[Problem to work on]
Please copy the stretch of the data utilities page from "#include <libtracker-extract/tracker-extract.h>" through "tracker_coalesce ()", word for word.

[Source excerpt]

Data utilities

Data utilities — Functions for coalescing, merging, date handling and normalizing

Stability Level

Stable, unless otherwise indicated

Object Hierarchy


Includes

#include <libtracker-extract/tracker-extract.h>

Description

This API is provided to facilitate common more general functions which extractors may find useful. These functions are also used by the in-house extractors quite frequently.

Functions

tracker_coalesce ()

gchar *
tracker_coalesce (gint n_values,
                  ...);

tracker_coalesce has been deprecated since version 0.10 and should not be used in newly-written code.

Use tracker_coalesce_strip() instead.

This function iterates through a series of string pointers passed using @... and returns the first which is not NULL, not empty (i.e. "") and not comprised of one or more spaces (i.e. " ").

The returned value is stripped using g_strstrip(). All other values supplied are freed. It is MOST important NOT to pass constant string pointers to this function!

Parameters

n_values

the number of Varargs supplied

 

...

the string pointers to coalesce

 

Returns

the first string pointer from those provided which matches, otherwise NULL.

Since 0.8


tracker_coalesce_strip ()

const gchar *
tracker_coalesce_strip (gint n_values,
                        ...);

This function iterates through a series of string pointers passed using @... and returns the first which is not NULL, not empty (i.e. "") and not comprised of one or more spaces (i.e. " ").

The returned value is stripped using g_strstrip(). It is MOST important NOT to pass constant string pointers to this function!

Parameters

n_values

the number of @... supplied

 

...

the string pointers to coalesce

 

Returns

the first string pointer from those provided which matches, otherwise NULL.

Since 0.10


tracker_merge ()

gchar *
tracker_merge (const gchar *delimiter,
               gint n_values,
               ...);

tracker_merge has been deprecated since version 0.10 and should not be used in newly-written code.

Use tracker_merge_const() instead.

This function iterates through a series of string pointers passed using @... and returns a newly allocated string of the merged strings. All passed strings are freed (don't pass const values)/

The delimiter can be NULL. If specified, it will be used in between each merged string in the result.

Parameters

delimiter

the delimiter to use when merging

 

n_values

the number of @... supplied

 

...

the string pointers to merge

 

Returns

a newly-allocated string holding the result which should be freed with g_free() when finished with, otherwise NULL.

Since 0.8


tracker_merge_const ()

gchar *
tracker_merge_const (const gchar *delimiter,
                     gint n_values,
                     ...);

This function iterates through a series of string pointers passed using @... and returns a newly allocated string of the merged strings.

The delimiter can be NULL. If specified, it will be used in between each merged string in the result.

Parameters

delimiter

the delimiter to use when merging

 

n_values

the number of @... supplied

 

...

the string pointers to merge

 

Returns

a newly-allocated string holding the result which should be freed with g_free() when finished with, otherwise NULL.

Since 0.10


tracker_getline ()

[Dataset items]
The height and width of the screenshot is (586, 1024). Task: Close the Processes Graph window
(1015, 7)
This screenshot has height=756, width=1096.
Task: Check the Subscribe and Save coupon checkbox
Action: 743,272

[Exercise answer]
#include <libtracker-extract/tracker-extract.h>

Description

This API is provided to facilitate common more general functions which extractors may find useful. These functions are also used by the in-house extractors quite frequently.

Functions

tracker_coalesce ()